Not an easy job when you consider the likes of Neymar, Douglas Costa and Willian are still around.
What has been harder to find is what Tite calls a "ritmista" (rhythm maker), the type of player who can dictate the tempo of the game from midfield. What Tostao described in his football column, as Brazil's answer to Kevin De Bruyne, "a true star midfielder, who plays from one box to the other."
For a while, Tite thought Flamengo's veteran Diego Ribas could be that man. His team-mate Everton Ribeiro was also considered for the role. But another, younger option has emerged out of the Geracao '97 in the shape of Lucas Paqueta. A tall and elegant left-footer who can be found all over the pitch, the Flamengo star's ability to operate in different positions has also helped him stand out.
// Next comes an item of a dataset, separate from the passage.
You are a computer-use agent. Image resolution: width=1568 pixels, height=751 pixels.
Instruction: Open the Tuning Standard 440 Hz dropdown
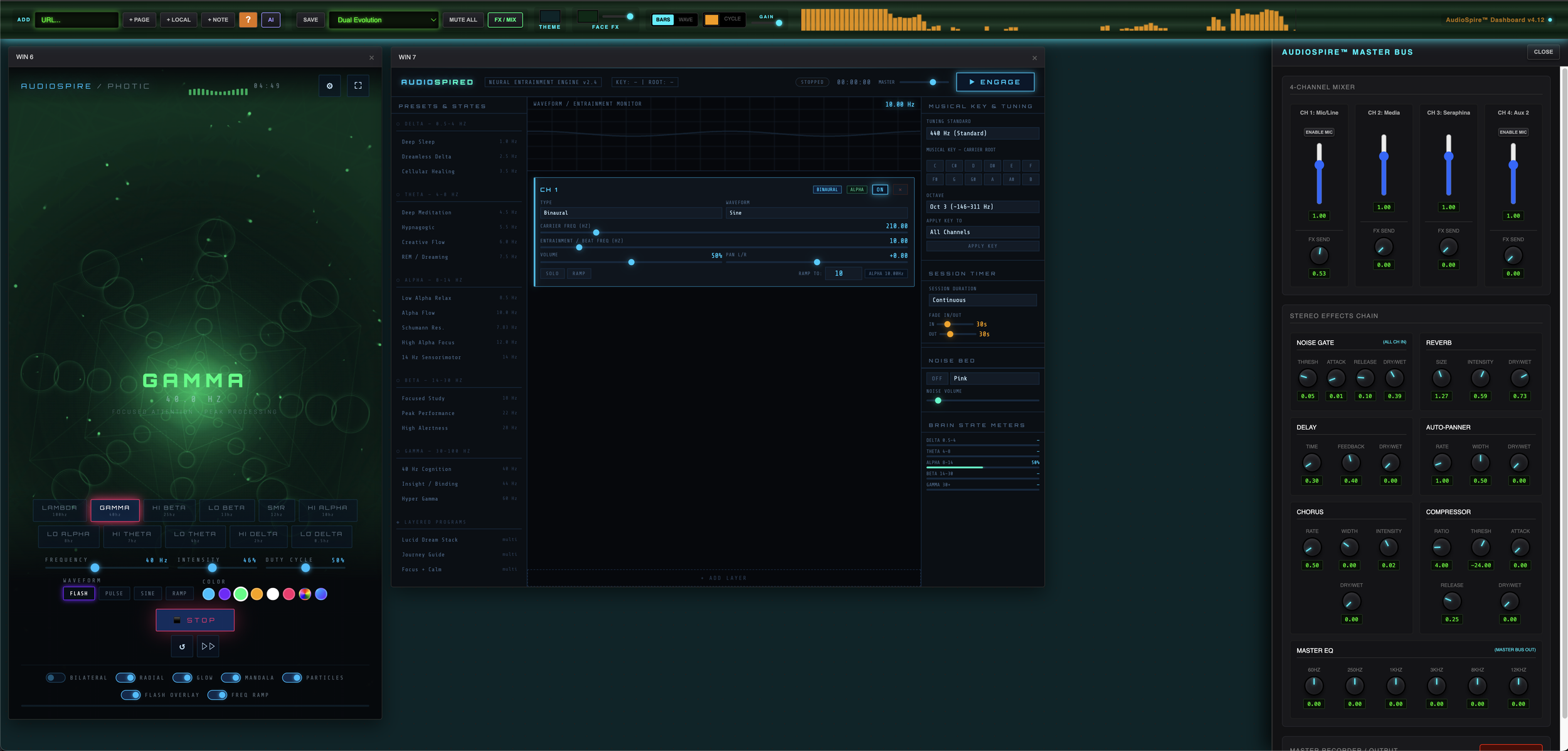(982, 133)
The 21-year-old even made Brazil's back-up list for Russia and will now have much to offer over the rebuilding process.
"[Philippe] Coutinho and Paqueta are two footballers—one already established, and the other breaking through—at can fill the same space [on the pitch], although with different attributes", Cleber Xavier said in an interview with SporTV.
Globo Esporte recently created a poll asking fans who would be their first pick on the team for 2022. Paqueta finished third among the contenders, ending up behind only Coutinho and Arthur.
Some in Brazil argued that Tite should have taken one of these inexperienced starlets to the last World Cup—Paqueta, Arthur and Vinicius Junior being the favorite names touted by the media.
Other coaches like Carlos Alberto Parreira and Luiz Felipe Scolari had done the same in the past with Ronaldo, then a 17-year-old, and Kaka, 20, in 1994 and 2002, respectively. Tite, however, rejected the idea.
"In the World Cup, there is no room for an intern," the coach answered in a press conference.
Concerns over Tite conservatism remain, and despite the fresh faces in the squad, he is expected to stick with his more experienced players in the main, until at least next summer's Copa America.
However, planning for the next World Cup has already begun for Brazil too and the Geracao '97 "interns" will hope to be full-time starters by the time Qatar comes around.
Whether any of them can come close to reaching the heights of the likes of Ronaldo, Kaka and Neymar, though, remains to be seen.